When we Create the id column using the three columns mentionned in the named of simple submission id and after merging this with this:
test = pd.merge(test, submission, how='outer', on=['CID X LOC_NUM X VENDOR']
we will get the same length of row for test and submission file but on the test set we will get 40300 missing values for others columns.
How to handle them ?
Absolutely the same issue here. 40300 rows are missing from the provided test data.

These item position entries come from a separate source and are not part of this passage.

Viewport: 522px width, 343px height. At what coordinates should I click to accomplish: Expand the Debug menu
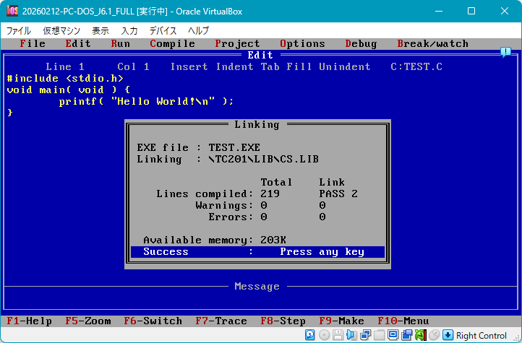click(361, 44)
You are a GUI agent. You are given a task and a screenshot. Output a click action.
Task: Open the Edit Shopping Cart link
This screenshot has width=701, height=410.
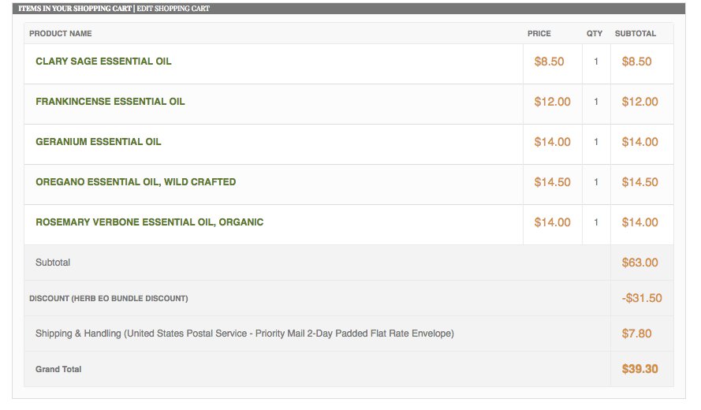coord(173,9)
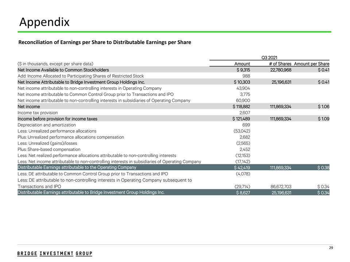350x262 pixels.
Task: Click the Appendix slide title
Action: pos(44,22)
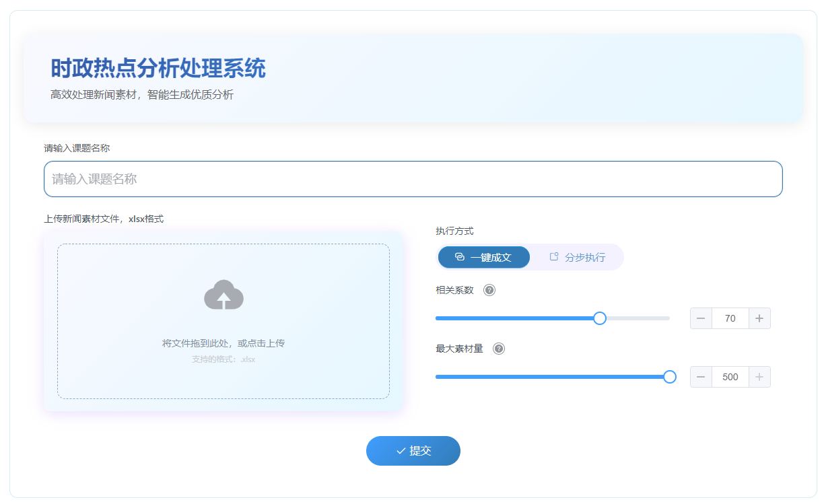824x502 pixels.
Task: Click the question mark icon next to 最大素材量
Action: (498, 349)
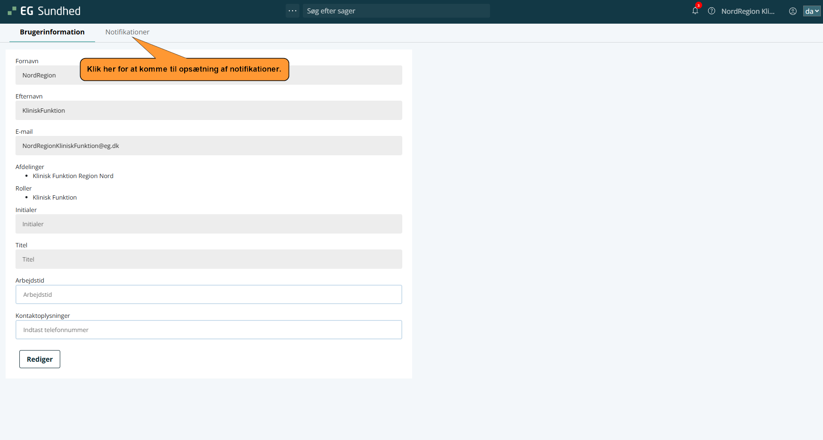Click the NordRegion Kli... username
The height and width of the screenshot is (440, 823).
coord(748,11)
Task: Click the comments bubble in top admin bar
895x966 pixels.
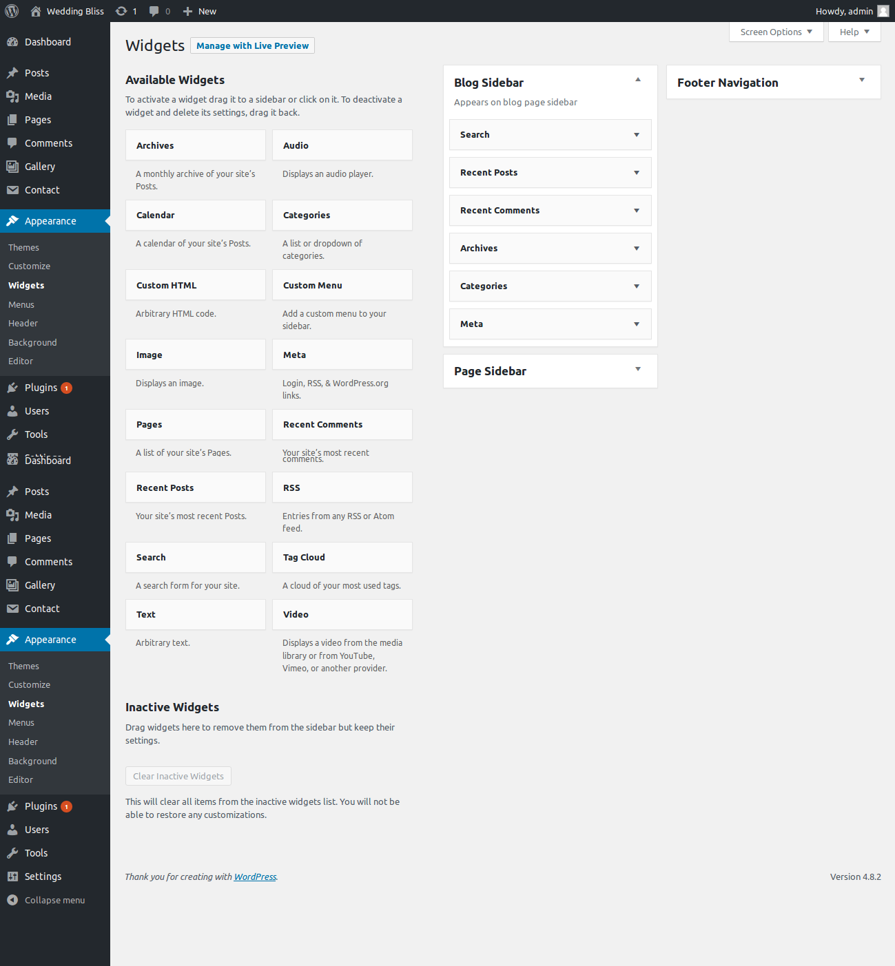Action: (x=154, y=11)
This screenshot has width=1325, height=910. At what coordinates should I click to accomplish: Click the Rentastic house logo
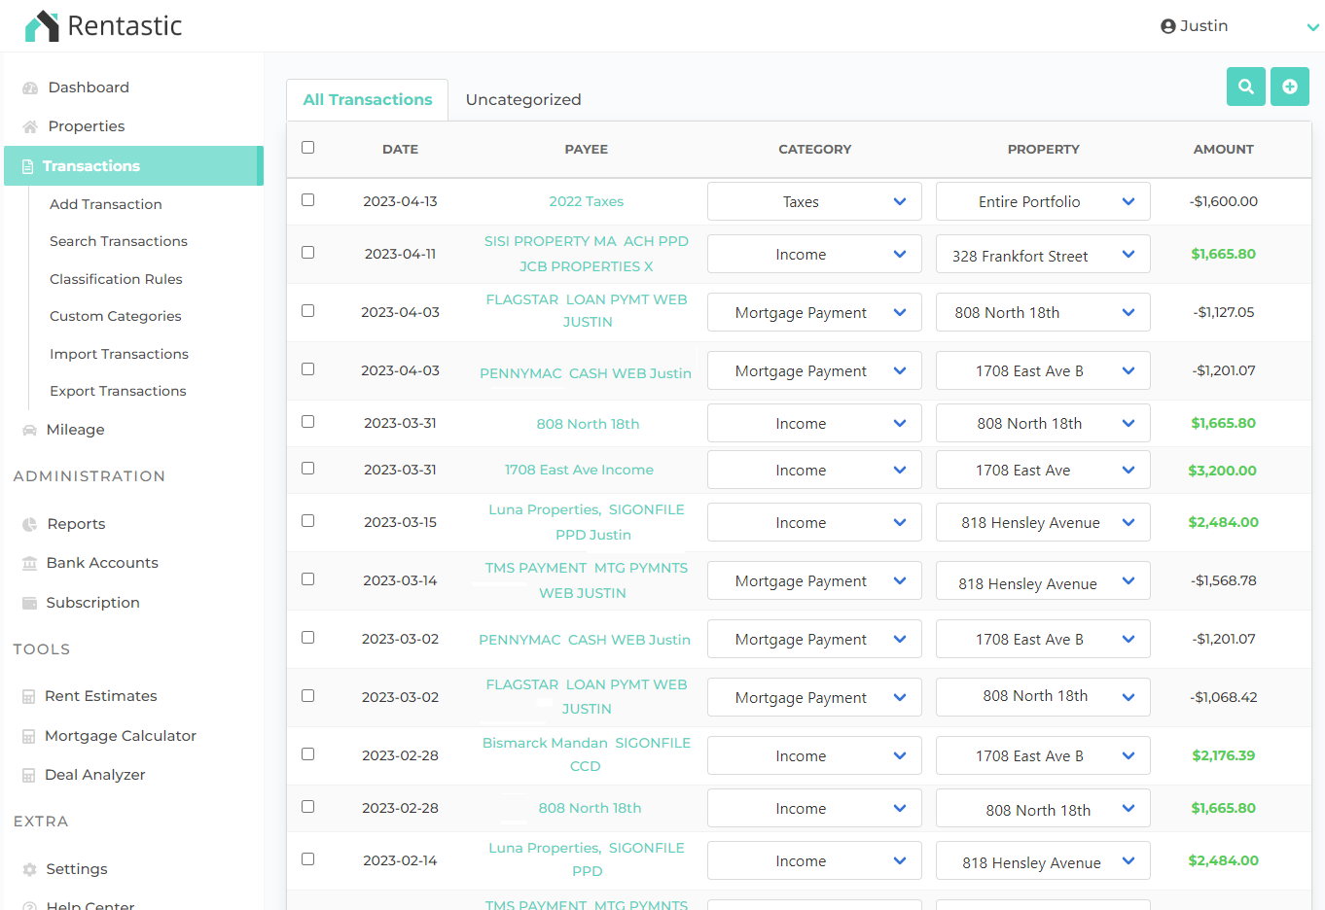(40, 25)
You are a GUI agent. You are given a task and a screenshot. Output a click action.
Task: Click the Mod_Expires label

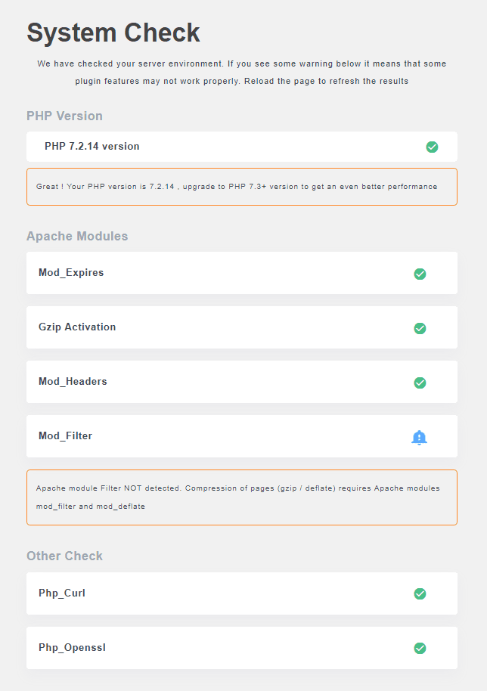71,273
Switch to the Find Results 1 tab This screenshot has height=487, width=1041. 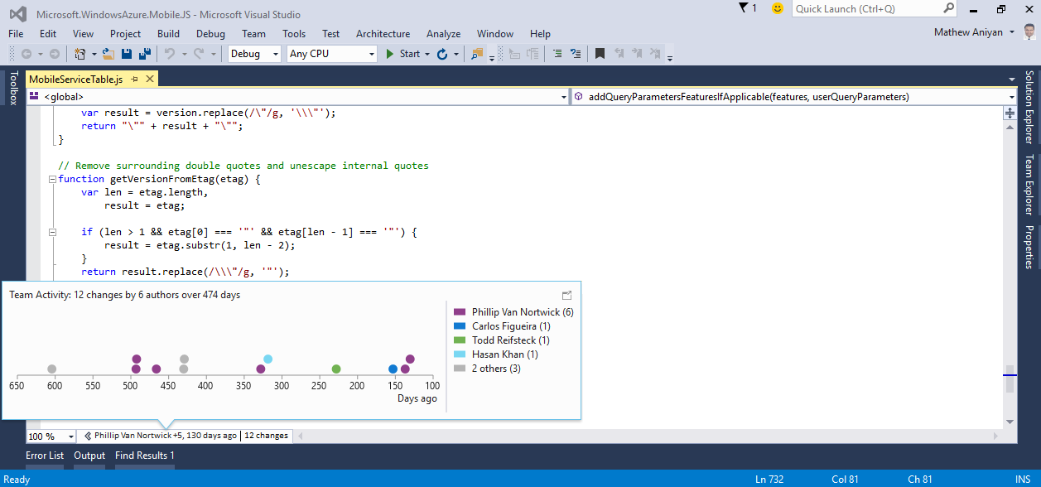pyautogui.click(x=144, y=455)
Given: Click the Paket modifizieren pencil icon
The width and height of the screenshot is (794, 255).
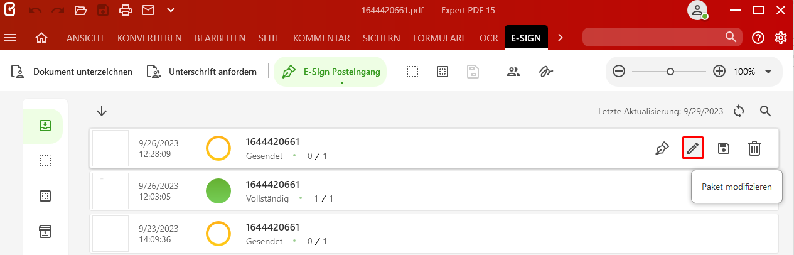Looking at the screenshot, I should 692,148.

Hope someone is gonna answer soon.
What I do:
break the test dataset in two parts: with nulls and without nulls
testOK = test[~test['customer_id'].isnull()]
testNull = test[test['customer_id'].isnull()]
print (test.shape)
print (testOK.shape)
print (testNull.shape)
After that I got the customer_id, loc_num and vendor for the CID X LOC_NUM X VENDOR column: (only for testNull)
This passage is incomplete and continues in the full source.